Es funktioniert lediglich das Setzen des DAO's im Handler per DI nicht.
Wahrscheinlich liegt der Fehler wieder in einem kleinen Buchstaben von Spring. Achso hier noch kurz meine Dependencies der pom, die Spring und JPA betreffen:

pom.xml
[XML]<dependency>
			<groupId>org.hibernate</groupId>
			<artifactId>hibernate-core</artifactId>
			<version>3.3.2.GA</version>
		</dependency>
		<dependency>
			<groupId>org.hibernate</groupId>
			<artifactId>hibernate-annotations</artifactId>
			<version>3.4.0.GA</version>
		</dependency>

		<dependency>
			<groupId>org.hibernate</groupId>
			<artifactId>hibernate-entitymanager</artifactId>
			<version>3.4.0.GA</version>
		</dependency>

		<dependency>
			<groupId>org.springframework</groupId>
			<artifactId>spring-orm</artifactId>
			<version>3.0.1</version>
		</dependency>

		<dependency>
			<groupId>org.springframework</groupId>
			<artifactId>spring-context</artifactId>
			<version>2.5.6</version>
		</dependency>
		<dependency>
			<groupId>org.springframework</groupId>
			<artifactId>spring-core</artifactId>
			<version>2.5.6</version>
		</dependency>[/XML]

Was vielleicht schon hilfreich wäre, ist Spring Support in der eclipse IDE.. also auch, dass man z.B. wie bei STS ein Rechtsklick auf das Projekt machen kann und die Spring Project Nature hinzufügen kann.

VG
Erik


----------



## Noctarius (28. Mai 2010)

Brauch das GIN nicht einen eigenen Converter um das DI als JS Code abzubilden?


----------



## MySelV (28. Mai 2010)

Das ist richtig, da aber der Spring Context und die DAO's / Handler nur im Server existieren, dürfte das doch nichts machen oder? Der Code wird ja nicht in JS übersetzt. Ich bekomme übrigens mit der Konfiguration keine Fehlermeldung. Weder von GWT noch von Spring oder JPA


----------



## Noctarius (28. Mai 2010)

Wie holst du dir denn deinen BundeslandHandler?


----------



## MySelV (28. Mai 2010)

Per Callback über ein Event nach dem Observer Pattern - aber ja alles serverseitig. Worauf willst du hinaus?


----------



## Noctarius (28. Mai 2010)

Holst du es aus dem ApplicationContext oder instanzierst du es per new? Bei letzterem wird selbstverständlich nicht injected.


----------



## MySelV (28. Mai 2010)

Ah! *schnell mal vom Schlauch runtergeh*  Danke schonmal für den Hinweis.
Hmm könnte ich das umgehen, indem ich den Handler im Context als Bean registriere und ihm als property den Dao mitgebe?
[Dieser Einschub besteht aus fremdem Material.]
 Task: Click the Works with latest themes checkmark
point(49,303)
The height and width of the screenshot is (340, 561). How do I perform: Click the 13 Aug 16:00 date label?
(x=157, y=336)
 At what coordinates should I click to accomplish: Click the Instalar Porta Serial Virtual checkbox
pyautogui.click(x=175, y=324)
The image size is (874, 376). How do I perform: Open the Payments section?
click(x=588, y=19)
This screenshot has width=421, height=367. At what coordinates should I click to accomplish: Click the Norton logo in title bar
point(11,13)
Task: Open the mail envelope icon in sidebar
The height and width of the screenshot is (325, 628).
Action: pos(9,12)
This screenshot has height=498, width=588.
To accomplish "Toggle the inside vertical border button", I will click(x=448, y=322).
Habe das gerade mal probiert via

[XML]
<bean id="bundesLandHandler" class="de.test.server.handler.BundesLandHandler">
   <property name="bundesLandDao" ref="bundesLandDao" />
</bean>
[/XML]

So funktionierts leider auch noch nicht. Oder geht das noch anders?

Gruß Erik


----------



## Noctarius (28. Mai 2010)

Du musst dir eine Instanz aus dem App Context besorgen und damit arbeiten.


----------



## MySelV (29. Mai 2010)

Hmm mein Handler hat die Annotation @Component, weshalb ich davon ausging, dass Spring da auch DI ausführen kann.

Muss ich dann über ClassPathXmlApplicationContext.getBean() meinen Handler laden? Oder wie müsste das aussehen?

Gruß


----------



## Noctarius (30. Mai 2010)

Z.B. Component heißt nur, das Spring diese Klasse automatisch innerhalb des AppContextes kennt. Außerhalb macht Spring garnichts automatisch, da sich der new-Operator nicht überschreiben lässt.


----------



## MySelV (31. Mai 2010)

DI funktionierte schon. Ich sollte nicht auf obj == null prüfen, wenn Spring die Objekte erst injiziert, wenn sie auch benötigt werden :rtfm:

Kann damit zu und danke für die Hilfe


----------